Seul avec moi-même
Je vais m'absenter quelques jours, en déplacement pour mon travail. De longs trajets qui vont me permettre de me retrouver seul avec moi-même. J'aime bien. Ces moments sont toujours propices à l'intériorité. Parfois pour des réflexions lourdes, mais souvent aussi comme temps de liberté de pensée. Au fil des paysages que je traverse j'observe, je contemple. Villages ou zones urbaines, monuments typiques, canal bordé d'arbres, forêts dorées ou grandes plaines. Je regarde ce qui a évolué depuis l'année précédente, à la même date.

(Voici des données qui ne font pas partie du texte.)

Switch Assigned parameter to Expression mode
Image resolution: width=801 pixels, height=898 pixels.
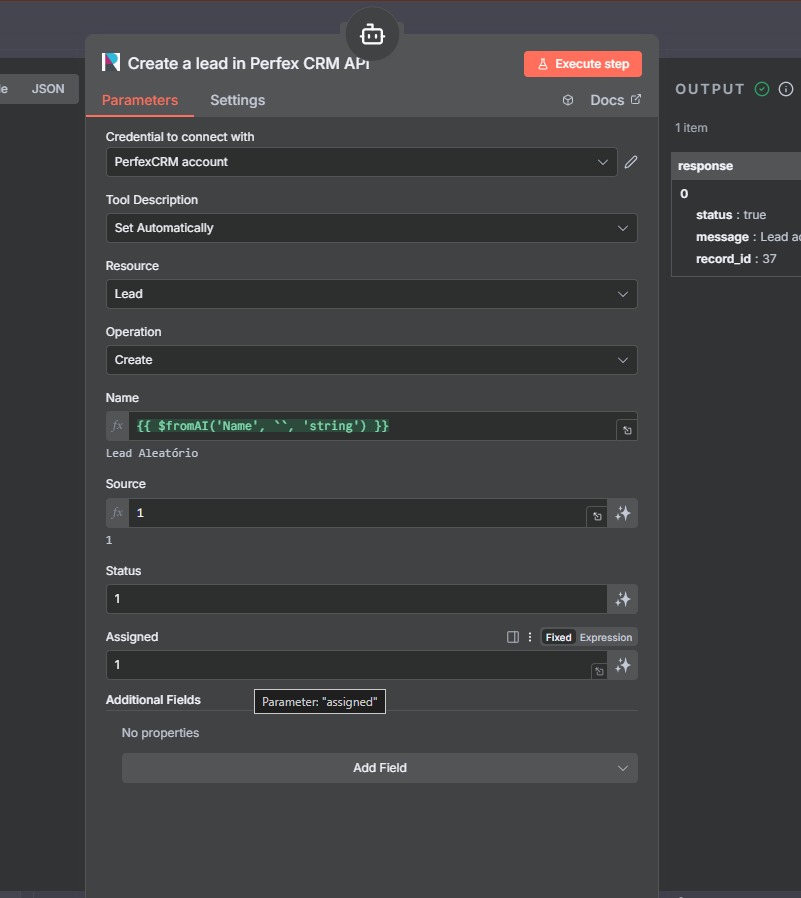(606, 637)
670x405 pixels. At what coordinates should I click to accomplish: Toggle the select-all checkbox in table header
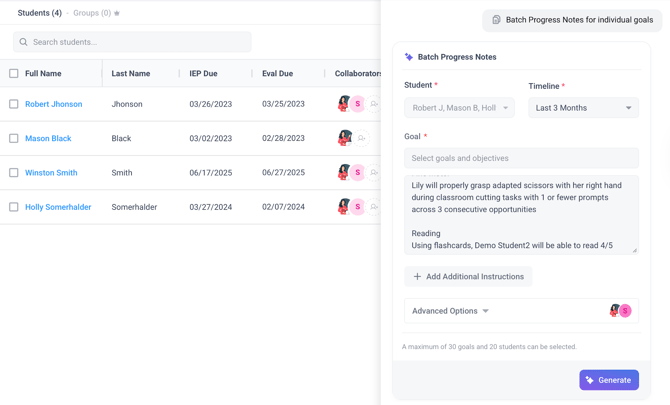14,73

Conduire seul c'est avoir le temps de ne "rien" faire, juste laisser aller. Ni lectures, ni travail, ni discussions, ni internet. C'est presque une sorte de promenade. Pas forcément celle que j'aurais librement choisie, mais bon...
Ensuite je vais alterner les moments de solitude et de foule. Sobres soirées dans une simple chambre impersonnelle, et journées ininterrompues face à des clients connus ou inconnus. Avec ceux qui sont fidèles, il y aura ébauche de discussion et une forme d'agréable sympathie. Et puis il y aura mes collègues, ceux que je revois toujours au même endroit et aux mêmes dates. Nous sommes tous là pour la même chose: vendre le fruit de notre passion. Essayer d'en vivre...
Même s'ils ne sont pas follements gais, j'apprécie ces déplacements. J'aime ce qui change... tout en n'étant pas trop inconnu. Depuis des années mes migrations temporaires sont devenues une sorte de rituel qui n'a plus rien de l'inquiétude des premières fois. Changement dans la continuité. Mais je sais aussi que ça ne durera peut-être plus très longtemps, puisque ma vie est en pleine évolution. D'ailleurs, cet état n'est pas désagréable: il réintroduit une forme d'incertitude qui me fait mieux apprécier chaque chose. Puisque je ne sais jamais si c'est la dernière fois que je le fais, j'en profite. D'un autre côté... je ne peux pas me projeter ni m'investir. Je vis beaucoup plus au jour le jour. C'est une façon différente de voir la vie.